# [What you will do]
Retype, exactly and with nothing added, the lines from the one showing "The image size is (860, 481)." through the final line of the material. Omit pictures.

# [Dataset records]
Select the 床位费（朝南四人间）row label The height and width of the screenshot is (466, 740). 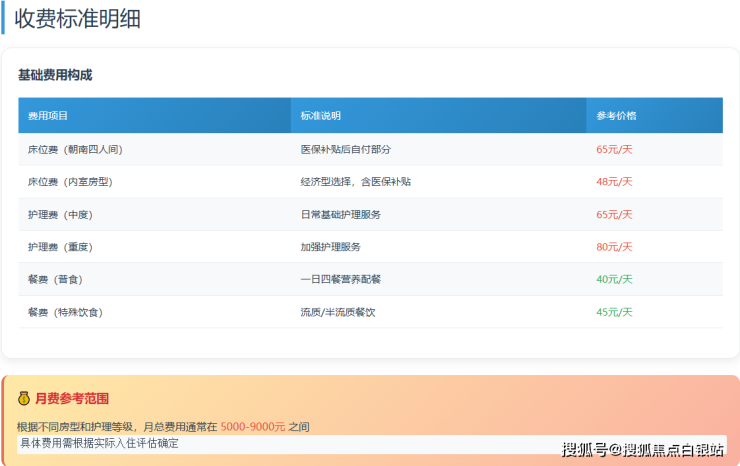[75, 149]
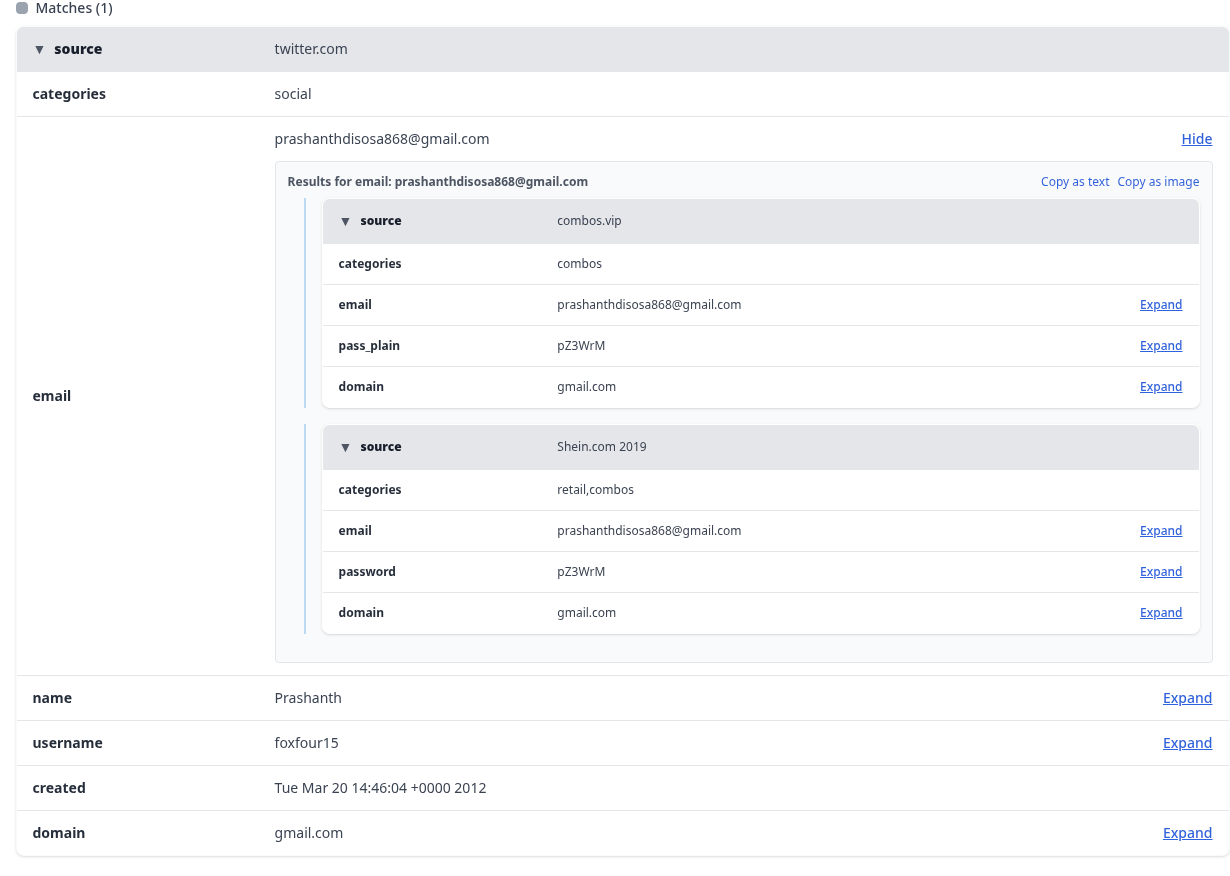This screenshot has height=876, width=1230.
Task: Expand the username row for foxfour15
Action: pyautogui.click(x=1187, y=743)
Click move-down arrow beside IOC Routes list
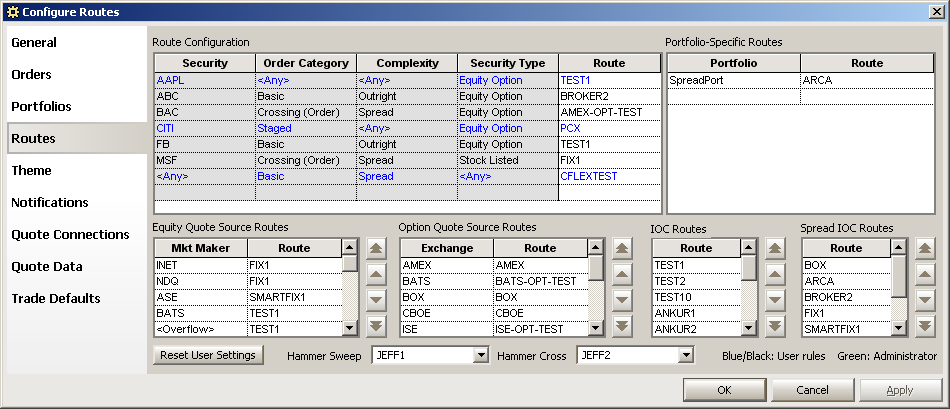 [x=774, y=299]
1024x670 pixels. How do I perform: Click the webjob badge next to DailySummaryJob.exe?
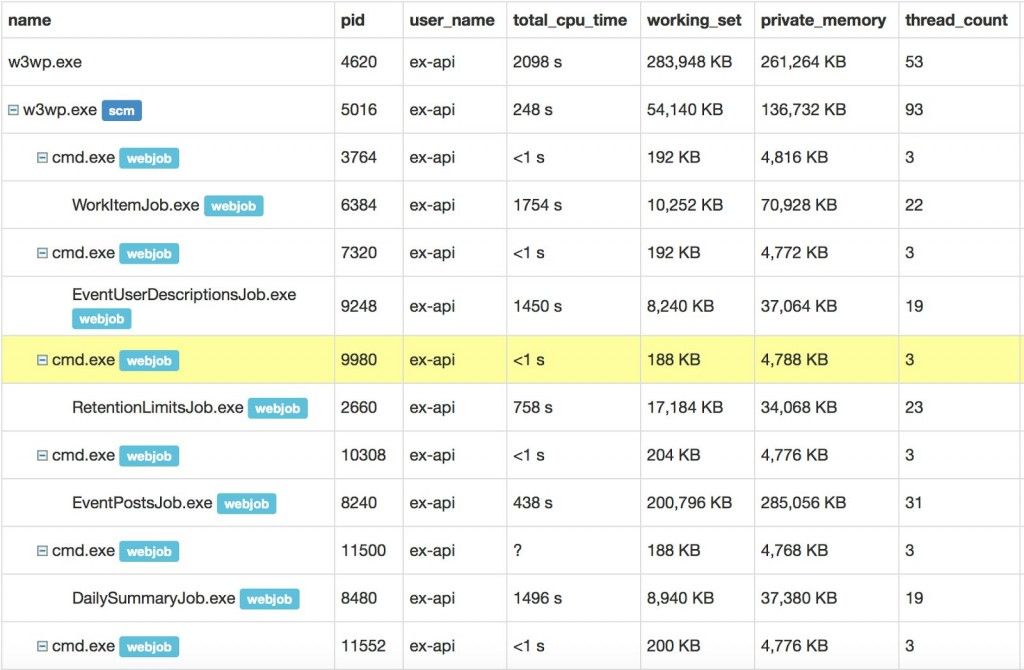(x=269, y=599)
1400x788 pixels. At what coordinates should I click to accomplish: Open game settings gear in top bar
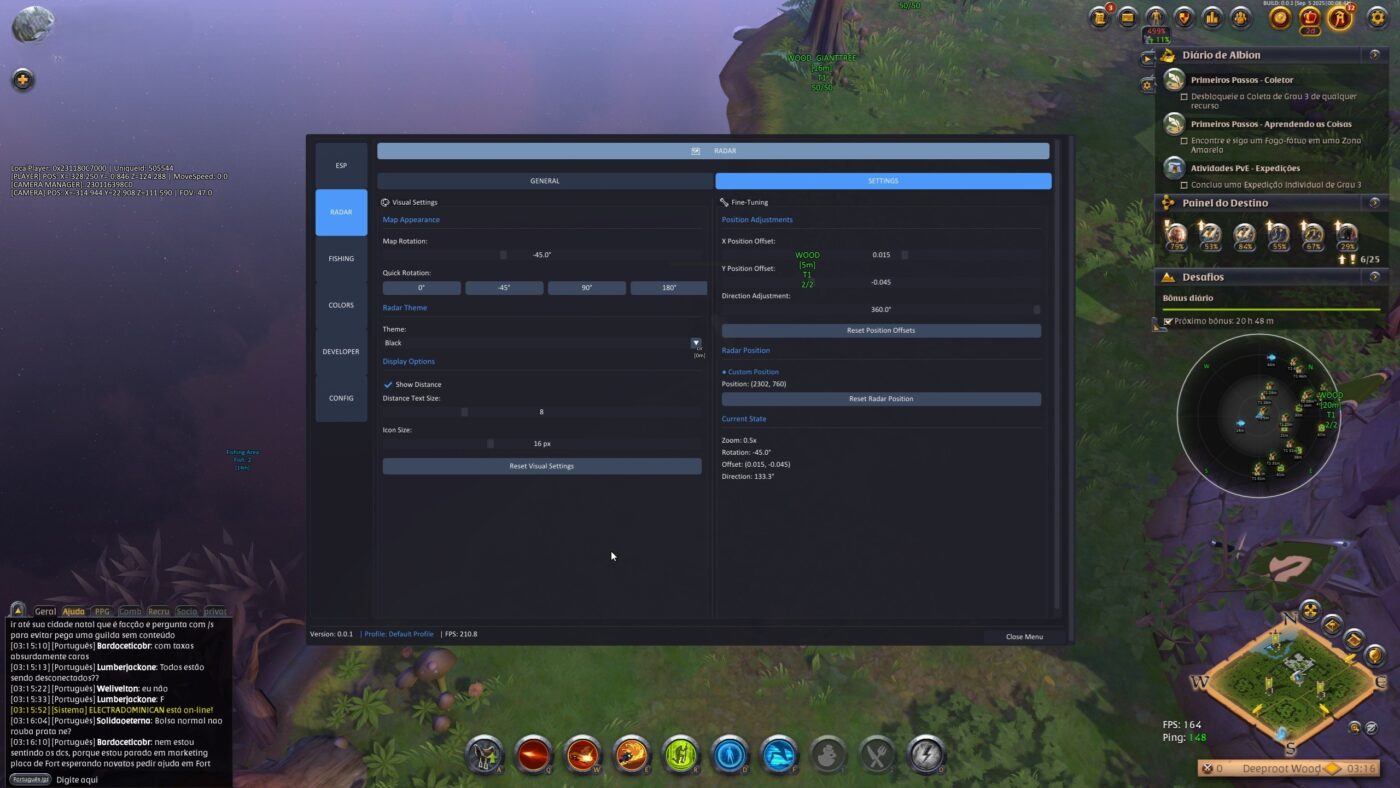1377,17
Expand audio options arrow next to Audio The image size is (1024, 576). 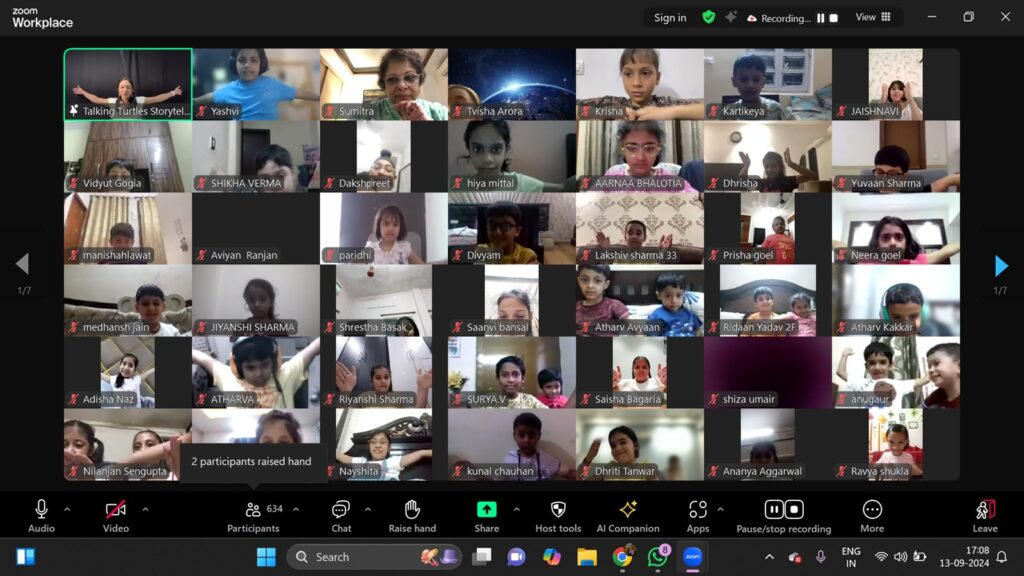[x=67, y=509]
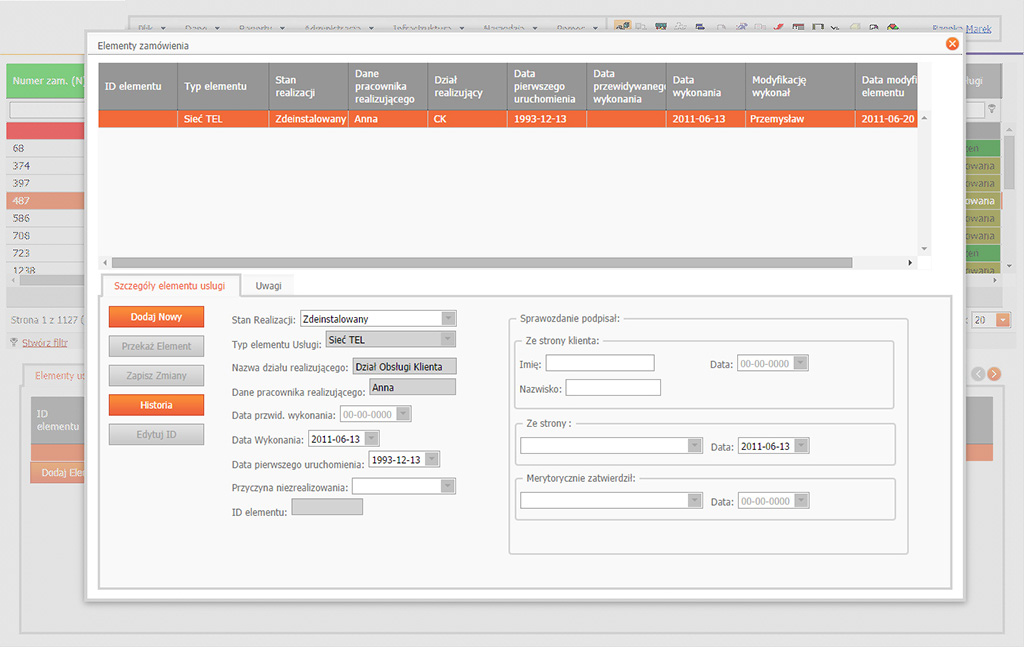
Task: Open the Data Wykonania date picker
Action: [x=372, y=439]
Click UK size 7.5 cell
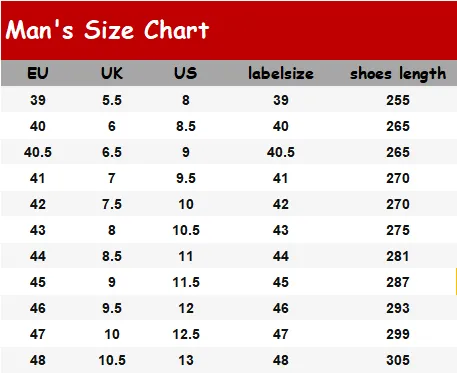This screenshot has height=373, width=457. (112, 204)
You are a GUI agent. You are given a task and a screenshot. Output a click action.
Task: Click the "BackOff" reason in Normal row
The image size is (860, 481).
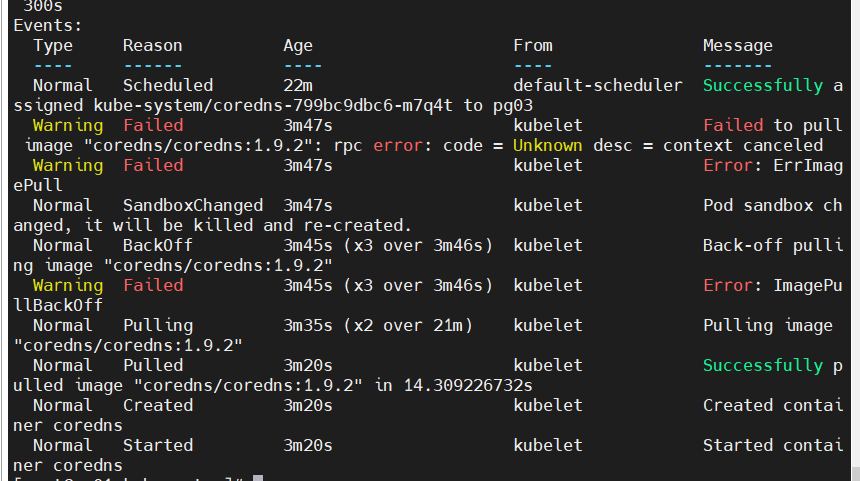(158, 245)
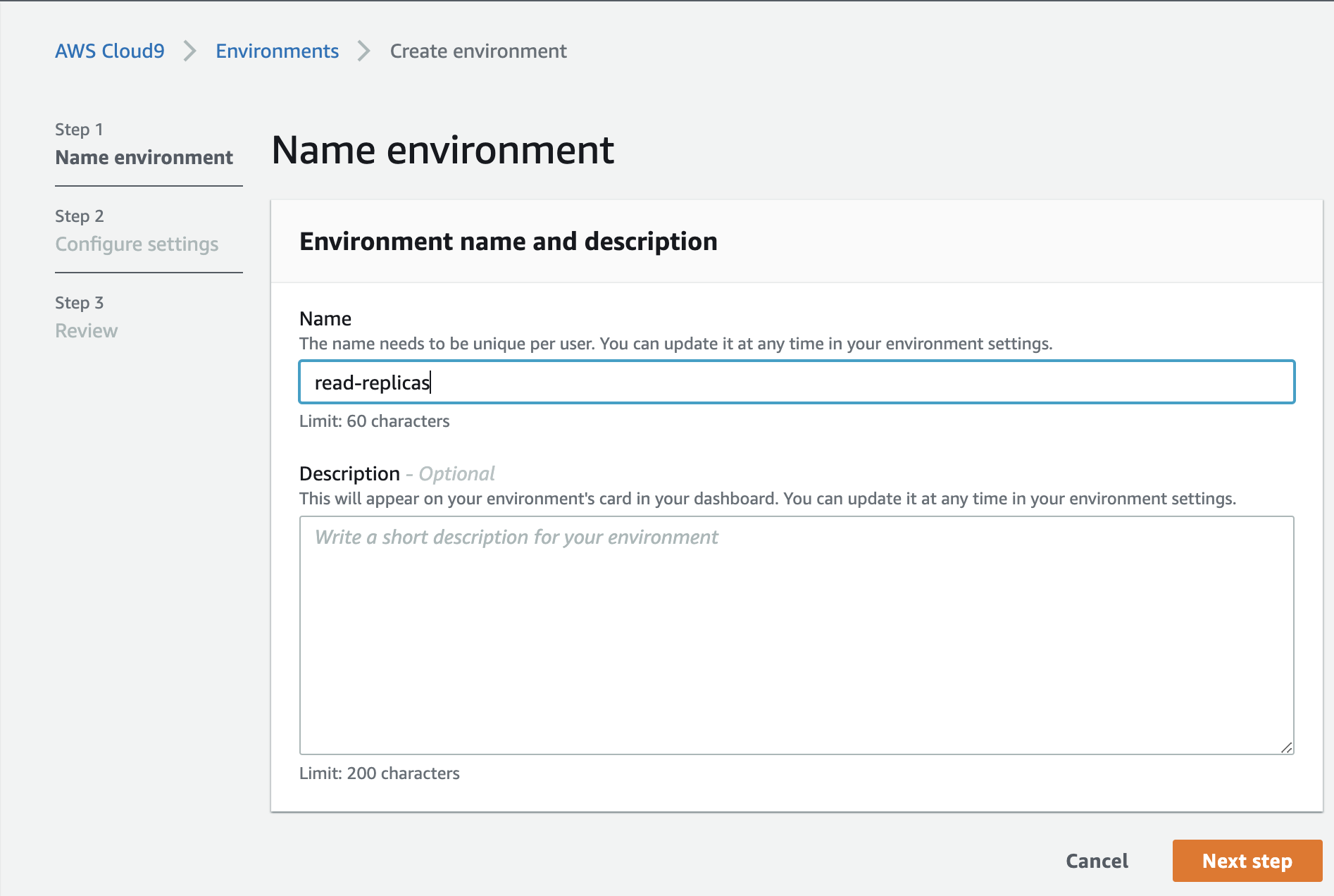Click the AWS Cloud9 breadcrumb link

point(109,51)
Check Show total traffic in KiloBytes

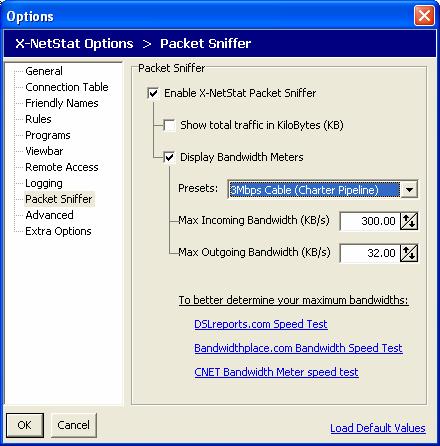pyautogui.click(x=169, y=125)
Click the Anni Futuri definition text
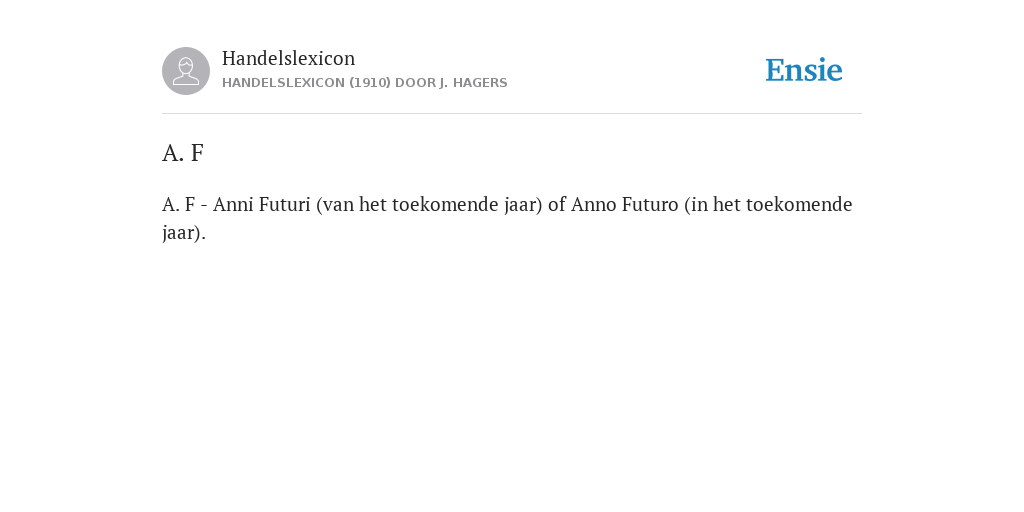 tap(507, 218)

# [Exercise answer]
The image size is (860, 481).
(158, 245)
Click the AWS Cloud9 breadcrumb link

point(109,51)
Check Show total traffic in KiloBytes

pyautogui.click(x=169, y=125)
Click the Anni Futuri definition text
 tap(507, 218)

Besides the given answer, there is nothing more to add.